Task instructions
Rewrite all of the records below, changing every "Where should I click to" to "Which spot do I click to" and leaving everything else the same.

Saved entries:
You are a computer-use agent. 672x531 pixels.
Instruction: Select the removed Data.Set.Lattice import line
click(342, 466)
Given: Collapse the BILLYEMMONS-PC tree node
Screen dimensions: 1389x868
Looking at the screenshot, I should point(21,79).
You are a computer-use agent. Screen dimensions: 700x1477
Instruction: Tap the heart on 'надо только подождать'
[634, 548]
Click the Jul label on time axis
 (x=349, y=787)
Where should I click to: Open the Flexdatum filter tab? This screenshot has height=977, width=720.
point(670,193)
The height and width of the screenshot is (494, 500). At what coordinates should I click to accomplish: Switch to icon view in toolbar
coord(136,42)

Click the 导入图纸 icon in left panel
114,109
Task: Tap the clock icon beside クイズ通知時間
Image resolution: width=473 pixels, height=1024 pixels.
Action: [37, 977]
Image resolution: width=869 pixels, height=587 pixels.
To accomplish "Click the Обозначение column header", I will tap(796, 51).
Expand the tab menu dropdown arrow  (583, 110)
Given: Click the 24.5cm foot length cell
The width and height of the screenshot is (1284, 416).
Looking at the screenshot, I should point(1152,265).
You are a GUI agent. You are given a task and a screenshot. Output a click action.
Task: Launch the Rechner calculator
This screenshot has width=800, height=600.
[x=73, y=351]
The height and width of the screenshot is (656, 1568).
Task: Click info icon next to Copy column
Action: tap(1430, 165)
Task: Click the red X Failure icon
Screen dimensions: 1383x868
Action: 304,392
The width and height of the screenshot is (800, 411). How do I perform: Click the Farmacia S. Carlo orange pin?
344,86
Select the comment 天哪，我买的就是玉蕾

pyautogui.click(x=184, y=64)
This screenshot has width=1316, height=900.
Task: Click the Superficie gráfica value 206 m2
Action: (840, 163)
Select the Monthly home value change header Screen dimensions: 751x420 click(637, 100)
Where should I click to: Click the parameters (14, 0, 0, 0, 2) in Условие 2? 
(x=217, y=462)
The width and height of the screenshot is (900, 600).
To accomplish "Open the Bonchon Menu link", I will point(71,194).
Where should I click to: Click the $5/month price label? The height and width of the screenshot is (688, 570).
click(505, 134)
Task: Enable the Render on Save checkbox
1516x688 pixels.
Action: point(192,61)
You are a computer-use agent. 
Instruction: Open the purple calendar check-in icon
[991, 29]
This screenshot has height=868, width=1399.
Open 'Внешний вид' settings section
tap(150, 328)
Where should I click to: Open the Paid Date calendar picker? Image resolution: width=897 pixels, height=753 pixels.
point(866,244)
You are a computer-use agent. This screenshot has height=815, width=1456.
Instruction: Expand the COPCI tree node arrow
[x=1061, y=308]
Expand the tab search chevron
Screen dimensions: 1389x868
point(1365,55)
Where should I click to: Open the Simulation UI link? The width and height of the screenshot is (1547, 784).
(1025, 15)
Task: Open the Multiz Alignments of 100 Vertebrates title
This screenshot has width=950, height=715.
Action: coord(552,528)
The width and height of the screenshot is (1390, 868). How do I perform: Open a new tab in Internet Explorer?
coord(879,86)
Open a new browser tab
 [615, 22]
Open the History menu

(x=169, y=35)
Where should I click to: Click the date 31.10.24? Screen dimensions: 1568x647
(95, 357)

Expected answer
You are a computer-use agent. 672x531 pixels.
Instruction: Select the removed Data.Set.Lattice import line
click(342, 466)
Given: Collapse the BILLYEMMONS-PC tree node
Screen dimensions: 1389x868
Looking at the screenshot, I should point(21,79).
You are a computer-use agent. Screen dimensions: 700x1477
Instruction: Tap the heart on 'надо только подождать'
[634, 548]
Click the Jul label on time axis
 (x=349, y=787)
Which spot do I click to: Open the Flexdatum filter tab? This screenshot has height=977, width=720.
point(670,193)
The height and width of the screenshot is (494, 500). At what coordinates should I click to accomplish: Switch to icon view in toolbar
coord(136,42)

Click the 导入图纸 icon in left panel
114,109
Task: Tap the clock icon beside クイズ通知時間
Image resolution: width=473 pixels, height=1024 pixels.
Action: [37, 977]
Image resolution: width=869 pixels, height=587 pixels.
To accomplish "Click the Обозначение column header", I will tap(796, 51).
Expand the tab menu dropdown arrow  (583, 110)
Given: Click the 24.5cm foot length cell
The width and height of the screenshot is (1284, 416).
Looking at the screenshot, I should point(1152,265).
You are a GUI agent. You are given a task and a screenshot. Output a click action.
Task: Launch the Rechner calculator
This screenshot has width=800, height=600.
[x=73, y=351]
The height and width of the screenshot is (656, 1568).
Task: Click info icon next to Copy column
Action: tap(1430, 165)
Task: Click the red X Failure icon
Screen dimensions: 1383x868
Action: 304,392
The width and height of the screenshot is (800, 411). How do I perform: Click the Farmacia S. Carlo orange pin?
344,86
Select the comment 天哪，我买的就是玉蕾

pyautogui.click(x=184, y=64)
This screenshot has width=1316, height=900.
Task: Click the Superficie gráfica value 206 m2
Action: (840, 163)
Select the Monthly home value change header Screen dimensions: 751x420 click(637, 100)
Which spot do I click to: Click the parameters (14, 0, 0, 0, 2) in Условие 2? 
(x=217, y=462)
The width and height of the screenshot is (900, 600).
To accomplish "Open the Bonchon Menu link", I will point(71,194).
Which spot do I click to: Click the $5/month price label? The height and width of the screenshot is (688, 570).
click(505, 134)
Task: Enable the Render on Save checkbox
1516x688 pixels.
Action: point(192,61)
You are a computer-use agent. 
Instruction: Open the purple calendar check-in icon
[991, 29]
This screenshot has height=868, width=1399.
Open 'Внешний вид' settings section
tap(150, 328)
Which spot do I click to: Open the Paid Date calendar picker? Image resolution: width=897 pixels, height=753 pixels.
point(866,244)
You are a computer-use agent. This screenshot has height=815, width=1456.
Instruction: Expand the COPCI tree node arrow
[x=1061, y=308]
Expand the tab search chevron
Screen dimensions: 1389x868
point(1365,55)
Which spot do I click to: Open the Simulation UI link? The width and height of the screenshot is (1547, 784).
(1025, 15)
Task: Open the Multiz Alignments of 100 Vertebrates title
This screenshot has width=950, height=715.
Action: coord(552,528)
The width and height of the screenshot is (1390, 868). How do I perform: Open a new tab in Internet Explorer?
coord(879,86)
Open a new browser tab
 [615, 22]
Open the History menu

(x=169, y=35)
Which spot do I click to: Click the date 31.10.24? Screen dimensions: 1568x647
(95, 357)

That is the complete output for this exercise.